-- Work instruction --
Copy exactly the line containing "You are a GUI" and all the lines that follow it to the end of the records, minus the pictures.

-- Provided entries --
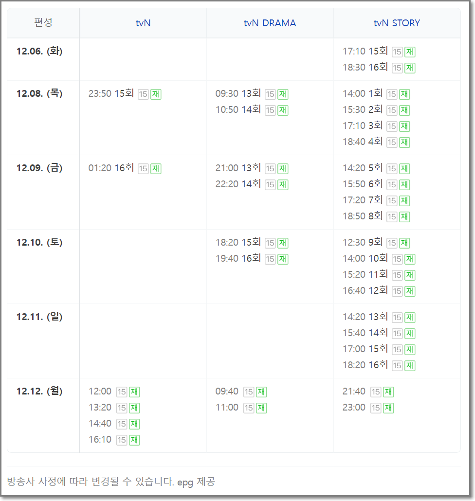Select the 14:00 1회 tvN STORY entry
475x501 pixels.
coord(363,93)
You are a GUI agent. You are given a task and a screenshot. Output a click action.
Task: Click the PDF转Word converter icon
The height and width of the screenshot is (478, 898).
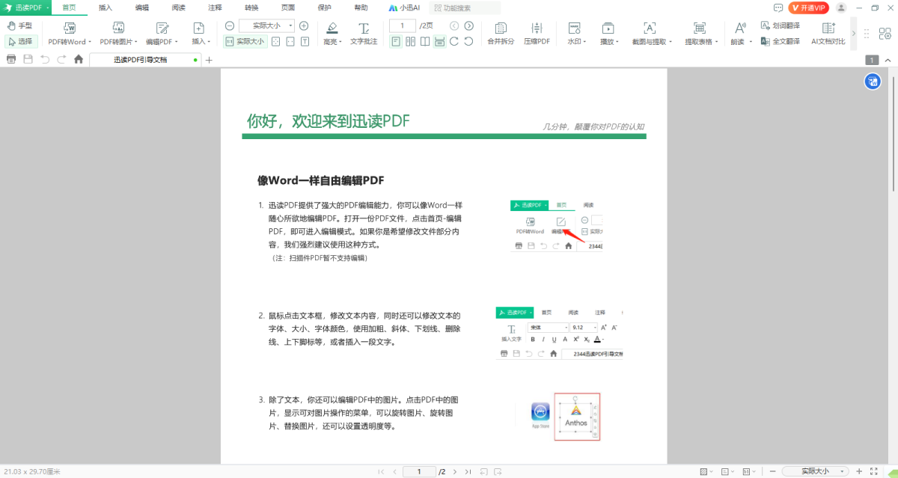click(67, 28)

-- Answer to the exercise --
You are a GUI agent. You are given a task and a screenshot. Output a click action.
Task: Click the PDF转Word converter icon
The height and width of the screenshot is (478, 898).
click(67, 28)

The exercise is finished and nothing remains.